Document section
Section : BOOK WORLD
Issue Date : 6 / 1990  3,405 Words
Author : Lucy Mazareski
Lucy Mazareski reviews frequently for Catholic publications.

       ONE DARK MILE
       A Widower's Story
       Eric Robinson
       Amherst, Mass.: University of Massachusetts Press, 1989
       188 pp., $19.95
       
       IN THE FACE OF DEATH
       Peter Noll
       New York: Viking, 1989
       254 pp., $19.95
       
        Memento mori: Remember that you must die. In an earlier age much more anchored in religious faith and its confidence in an afterlife, such a maxim was simply a sensible reminder of the obvious temporariness of life. In a modern age absolutely determined to set up paradise in the world, the old maxim is unacceptable. This paradise here should have no end, and in large part, society lives in rebellious denial of death's supremacy. And so death still takes us by surprise, it comes as the destroyer of dreams laboriously fulfilled over a lifetime. The more affluent and comfortable the man-made paradise, the more virulent the denial. Often only when a medical death sentence is passed, such as diagnosis of terminal cancer, does all the mental evasion cease and the first real confrontation with death take place.

Pixel coordinate grounding data
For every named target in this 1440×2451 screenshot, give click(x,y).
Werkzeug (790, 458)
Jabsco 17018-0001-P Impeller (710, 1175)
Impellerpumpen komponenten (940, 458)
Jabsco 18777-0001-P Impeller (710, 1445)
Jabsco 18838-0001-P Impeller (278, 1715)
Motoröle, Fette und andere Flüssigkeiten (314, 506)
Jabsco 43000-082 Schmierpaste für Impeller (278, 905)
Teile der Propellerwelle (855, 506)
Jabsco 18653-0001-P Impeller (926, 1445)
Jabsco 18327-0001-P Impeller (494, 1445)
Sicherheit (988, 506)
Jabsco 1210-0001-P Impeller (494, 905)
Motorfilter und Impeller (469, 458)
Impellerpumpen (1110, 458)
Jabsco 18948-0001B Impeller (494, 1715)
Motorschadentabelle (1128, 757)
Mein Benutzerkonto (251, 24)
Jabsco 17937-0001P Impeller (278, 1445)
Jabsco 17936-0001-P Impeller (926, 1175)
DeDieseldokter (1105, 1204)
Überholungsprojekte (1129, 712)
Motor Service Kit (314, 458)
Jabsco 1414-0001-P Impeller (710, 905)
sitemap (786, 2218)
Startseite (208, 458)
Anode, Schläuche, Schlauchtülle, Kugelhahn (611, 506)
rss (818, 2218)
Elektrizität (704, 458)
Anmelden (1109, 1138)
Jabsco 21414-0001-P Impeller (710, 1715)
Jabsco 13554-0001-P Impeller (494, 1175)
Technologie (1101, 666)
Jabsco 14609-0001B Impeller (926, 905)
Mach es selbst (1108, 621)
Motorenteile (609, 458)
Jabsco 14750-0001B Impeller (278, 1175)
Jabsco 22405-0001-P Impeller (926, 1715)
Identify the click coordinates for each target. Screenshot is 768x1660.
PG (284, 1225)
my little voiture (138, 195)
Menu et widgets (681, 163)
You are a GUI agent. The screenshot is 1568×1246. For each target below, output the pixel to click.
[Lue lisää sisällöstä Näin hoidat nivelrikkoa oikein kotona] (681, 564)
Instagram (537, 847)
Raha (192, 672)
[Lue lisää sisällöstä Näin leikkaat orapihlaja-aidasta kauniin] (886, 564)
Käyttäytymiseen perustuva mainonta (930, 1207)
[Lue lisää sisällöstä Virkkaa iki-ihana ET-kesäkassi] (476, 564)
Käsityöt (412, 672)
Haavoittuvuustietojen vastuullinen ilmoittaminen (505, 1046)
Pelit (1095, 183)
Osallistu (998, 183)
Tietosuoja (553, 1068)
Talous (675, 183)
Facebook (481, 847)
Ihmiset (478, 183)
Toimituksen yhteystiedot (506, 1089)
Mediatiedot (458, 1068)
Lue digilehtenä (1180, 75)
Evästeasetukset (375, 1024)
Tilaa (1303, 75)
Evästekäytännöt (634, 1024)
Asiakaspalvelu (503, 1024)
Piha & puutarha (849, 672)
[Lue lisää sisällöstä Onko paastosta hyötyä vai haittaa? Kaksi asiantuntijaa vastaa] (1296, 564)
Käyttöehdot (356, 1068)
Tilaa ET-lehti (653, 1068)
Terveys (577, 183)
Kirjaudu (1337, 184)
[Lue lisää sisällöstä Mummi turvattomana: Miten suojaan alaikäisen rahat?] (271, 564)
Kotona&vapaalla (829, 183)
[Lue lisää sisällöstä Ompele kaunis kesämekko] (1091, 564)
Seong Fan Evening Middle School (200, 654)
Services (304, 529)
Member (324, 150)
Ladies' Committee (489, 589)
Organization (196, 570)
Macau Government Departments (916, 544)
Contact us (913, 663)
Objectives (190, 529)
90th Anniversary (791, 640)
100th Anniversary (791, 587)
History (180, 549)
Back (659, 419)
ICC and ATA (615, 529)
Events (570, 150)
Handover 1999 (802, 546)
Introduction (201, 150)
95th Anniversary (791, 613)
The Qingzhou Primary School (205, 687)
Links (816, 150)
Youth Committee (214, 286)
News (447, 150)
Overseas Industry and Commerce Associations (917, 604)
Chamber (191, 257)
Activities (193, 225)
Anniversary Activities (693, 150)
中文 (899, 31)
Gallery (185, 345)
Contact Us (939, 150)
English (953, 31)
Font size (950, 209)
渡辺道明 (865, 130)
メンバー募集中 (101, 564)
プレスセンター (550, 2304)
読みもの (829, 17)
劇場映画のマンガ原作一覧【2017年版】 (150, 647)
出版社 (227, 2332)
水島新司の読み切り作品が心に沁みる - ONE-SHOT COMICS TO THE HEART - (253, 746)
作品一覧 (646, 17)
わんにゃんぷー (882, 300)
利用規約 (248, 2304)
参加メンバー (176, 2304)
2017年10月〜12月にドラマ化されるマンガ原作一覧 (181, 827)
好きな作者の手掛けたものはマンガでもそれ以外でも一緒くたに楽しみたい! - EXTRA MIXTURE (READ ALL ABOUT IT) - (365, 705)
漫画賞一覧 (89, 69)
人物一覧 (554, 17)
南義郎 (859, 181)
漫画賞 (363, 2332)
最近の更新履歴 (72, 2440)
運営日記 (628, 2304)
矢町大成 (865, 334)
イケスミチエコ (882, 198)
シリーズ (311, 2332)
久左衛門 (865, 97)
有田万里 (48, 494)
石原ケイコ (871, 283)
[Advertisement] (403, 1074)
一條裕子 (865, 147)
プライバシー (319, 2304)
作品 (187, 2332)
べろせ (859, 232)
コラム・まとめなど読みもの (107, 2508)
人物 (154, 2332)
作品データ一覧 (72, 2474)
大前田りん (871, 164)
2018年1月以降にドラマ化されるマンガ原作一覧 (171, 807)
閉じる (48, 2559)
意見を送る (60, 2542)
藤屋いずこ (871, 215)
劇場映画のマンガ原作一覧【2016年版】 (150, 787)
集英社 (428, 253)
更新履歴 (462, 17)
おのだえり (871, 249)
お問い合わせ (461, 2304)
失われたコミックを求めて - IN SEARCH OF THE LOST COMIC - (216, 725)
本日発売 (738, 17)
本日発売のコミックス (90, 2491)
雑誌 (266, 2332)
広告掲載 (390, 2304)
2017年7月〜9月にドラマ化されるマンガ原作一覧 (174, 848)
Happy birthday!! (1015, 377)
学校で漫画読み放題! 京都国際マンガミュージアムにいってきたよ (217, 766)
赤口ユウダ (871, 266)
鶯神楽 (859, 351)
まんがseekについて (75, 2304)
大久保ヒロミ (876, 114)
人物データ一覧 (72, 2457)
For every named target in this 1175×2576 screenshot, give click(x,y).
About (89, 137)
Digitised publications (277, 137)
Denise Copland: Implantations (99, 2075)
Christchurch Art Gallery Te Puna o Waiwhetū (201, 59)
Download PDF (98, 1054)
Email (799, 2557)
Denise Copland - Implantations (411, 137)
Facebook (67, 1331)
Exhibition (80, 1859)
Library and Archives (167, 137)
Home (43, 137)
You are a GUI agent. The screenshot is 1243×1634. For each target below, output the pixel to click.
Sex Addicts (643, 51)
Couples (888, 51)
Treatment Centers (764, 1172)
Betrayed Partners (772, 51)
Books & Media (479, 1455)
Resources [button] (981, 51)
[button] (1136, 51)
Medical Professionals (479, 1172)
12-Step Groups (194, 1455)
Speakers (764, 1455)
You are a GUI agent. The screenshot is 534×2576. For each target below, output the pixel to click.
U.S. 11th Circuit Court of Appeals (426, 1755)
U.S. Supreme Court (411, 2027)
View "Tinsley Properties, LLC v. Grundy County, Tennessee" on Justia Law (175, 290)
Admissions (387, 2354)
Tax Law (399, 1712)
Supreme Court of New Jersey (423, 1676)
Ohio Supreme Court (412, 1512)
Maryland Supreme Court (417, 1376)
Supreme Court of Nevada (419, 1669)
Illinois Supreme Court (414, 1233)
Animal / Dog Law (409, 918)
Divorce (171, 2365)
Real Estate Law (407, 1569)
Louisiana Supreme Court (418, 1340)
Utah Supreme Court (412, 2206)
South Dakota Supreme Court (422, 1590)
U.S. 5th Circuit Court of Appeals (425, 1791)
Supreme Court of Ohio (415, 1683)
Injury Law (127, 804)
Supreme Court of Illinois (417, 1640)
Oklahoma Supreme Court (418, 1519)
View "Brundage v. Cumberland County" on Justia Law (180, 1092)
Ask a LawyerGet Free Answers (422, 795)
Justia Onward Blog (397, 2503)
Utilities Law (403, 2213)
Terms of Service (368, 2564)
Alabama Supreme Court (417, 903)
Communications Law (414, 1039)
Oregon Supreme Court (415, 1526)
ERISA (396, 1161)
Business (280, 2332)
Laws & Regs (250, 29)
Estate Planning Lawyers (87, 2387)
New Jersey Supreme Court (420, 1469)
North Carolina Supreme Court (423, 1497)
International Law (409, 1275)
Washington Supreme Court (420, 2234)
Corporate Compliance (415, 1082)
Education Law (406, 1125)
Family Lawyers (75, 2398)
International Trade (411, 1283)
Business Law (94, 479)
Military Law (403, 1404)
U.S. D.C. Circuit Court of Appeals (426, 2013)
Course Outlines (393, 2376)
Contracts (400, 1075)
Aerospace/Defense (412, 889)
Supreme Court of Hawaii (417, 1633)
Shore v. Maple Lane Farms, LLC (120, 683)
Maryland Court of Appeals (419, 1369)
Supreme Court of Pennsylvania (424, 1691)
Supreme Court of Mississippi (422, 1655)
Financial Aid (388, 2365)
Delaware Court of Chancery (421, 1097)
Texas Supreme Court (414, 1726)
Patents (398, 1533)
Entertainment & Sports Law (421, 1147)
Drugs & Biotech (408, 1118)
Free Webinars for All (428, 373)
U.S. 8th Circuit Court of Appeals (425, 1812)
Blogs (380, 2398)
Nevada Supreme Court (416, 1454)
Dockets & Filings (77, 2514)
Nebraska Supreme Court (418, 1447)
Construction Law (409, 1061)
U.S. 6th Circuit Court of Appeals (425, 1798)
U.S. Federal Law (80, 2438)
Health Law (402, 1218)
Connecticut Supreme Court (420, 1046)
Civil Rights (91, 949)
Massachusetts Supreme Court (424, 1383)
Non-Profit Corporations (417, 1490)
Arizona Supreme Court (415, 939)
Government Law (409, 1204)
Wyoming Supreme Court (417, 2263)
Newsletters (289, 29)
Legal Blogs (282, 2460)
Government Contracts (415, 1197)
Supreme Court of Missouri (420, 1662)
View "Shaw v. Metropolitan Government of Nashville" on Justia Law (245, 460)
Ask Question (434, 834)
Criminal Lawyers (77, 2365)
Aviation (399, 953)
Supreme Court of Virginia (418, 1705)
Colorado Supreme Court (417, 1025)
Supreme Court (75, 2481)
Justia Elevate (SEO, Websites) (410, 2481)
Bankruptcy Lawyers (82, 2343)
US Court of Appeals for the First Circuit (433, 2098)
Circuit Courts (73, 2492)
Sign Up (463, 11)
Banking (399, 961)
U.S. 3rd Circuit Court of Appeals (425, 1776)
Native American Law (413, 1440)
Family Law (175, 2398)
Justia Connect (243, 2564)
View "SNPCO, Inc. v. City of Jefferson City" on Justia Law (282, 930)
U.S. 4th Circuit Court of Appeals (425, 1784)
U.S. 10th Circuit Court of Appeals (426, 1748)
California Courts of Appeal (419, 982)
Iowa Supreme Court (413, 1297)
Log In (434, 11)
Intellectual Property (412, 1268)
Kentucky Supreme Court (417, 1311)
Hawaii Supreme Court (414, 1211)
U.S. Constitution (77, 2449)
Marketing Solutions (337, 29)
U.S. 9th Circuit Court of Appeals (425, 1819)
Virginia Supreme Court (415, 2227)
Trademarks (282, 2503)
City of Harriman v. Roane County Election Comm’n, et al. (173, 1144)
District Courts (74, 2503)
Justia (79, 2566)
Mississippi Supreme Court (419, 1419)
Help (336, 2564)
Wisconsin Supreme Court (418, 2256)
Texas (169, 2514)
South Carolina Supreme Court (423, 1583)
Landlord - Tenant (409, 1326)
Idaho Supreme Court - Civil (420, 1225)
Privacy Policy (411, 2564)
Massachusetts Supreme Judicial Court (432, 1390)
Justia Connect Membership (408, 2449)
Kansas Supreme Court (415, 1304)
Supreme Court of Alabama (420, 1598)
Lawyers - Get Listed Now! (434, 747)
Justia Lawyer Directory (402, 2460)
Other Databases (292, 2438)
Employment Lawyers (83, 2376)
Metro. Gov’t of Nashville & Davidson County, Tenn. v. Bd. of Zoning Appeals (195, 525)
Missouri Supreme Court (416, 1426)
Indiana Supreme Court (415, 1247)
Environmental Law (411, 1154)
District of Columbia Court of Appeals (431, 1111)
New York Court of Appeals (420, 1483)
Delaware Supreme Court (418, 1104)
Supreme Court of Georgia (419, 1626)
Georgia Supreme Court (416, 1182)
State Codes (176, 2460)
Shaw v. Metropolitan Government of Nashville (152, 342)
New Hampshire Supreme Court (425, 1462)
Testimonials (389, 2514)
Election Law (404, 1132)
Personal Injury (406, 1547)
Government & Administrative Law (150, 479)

Work instructions
A) Condense the book review's paragraph beginning "Memento mori: Remember that you must die" into a short bulleted list that keeps its main points.
B) Carry on the book review from its last sentence.

Answer section
A)
- "Memento mori" means "Remember that you must die."
- In an earlier age, more anchored in religious faith and confident in an afterlife, the maxim was a sensible reminder that life is temporary.
- The modern age, determined to set up paradise in the world, finds the maxim unacceptable and largely lives in rebellious denial of death's supremacy.
- As a result, death still takes people by surprise, destroying dreams fulfilled over a lifetime.
- The more affluent and comfortable the man-made paradise, the more virulent the denial.
- Often only a medical death sentence, such as a diagnosis of terminal cancer, ends the mental evasion and brings the first real confrontation with death.

B)
        Lives lived in the face and in the wake of death have generated their own small literary genre. The dying or the bereaved survivors explore the meaning of death or attempt to give comfort, counsel, and strength to others similarly struggling with terminal illness or its aftershocks. There is, of course, inspiration to be gained from such works, and there is comfort to be taken from them, if only the comfort to company. But beyond that, every death is agonizingly individual, every loss of a loved one inexpressibly unique, every grief experience an empty stretch of desert no one else can cross.
       
        Two very distinct chronicles of dying and death are One Dark Mile: A Widower's Story, by Eric Robinson, and In the Face of Death, by Peter Noll. Both take the form of journals, begun by the two men after terminal cancer invaded their lives, the first killing Robinson's wife, and the second, Noll himself.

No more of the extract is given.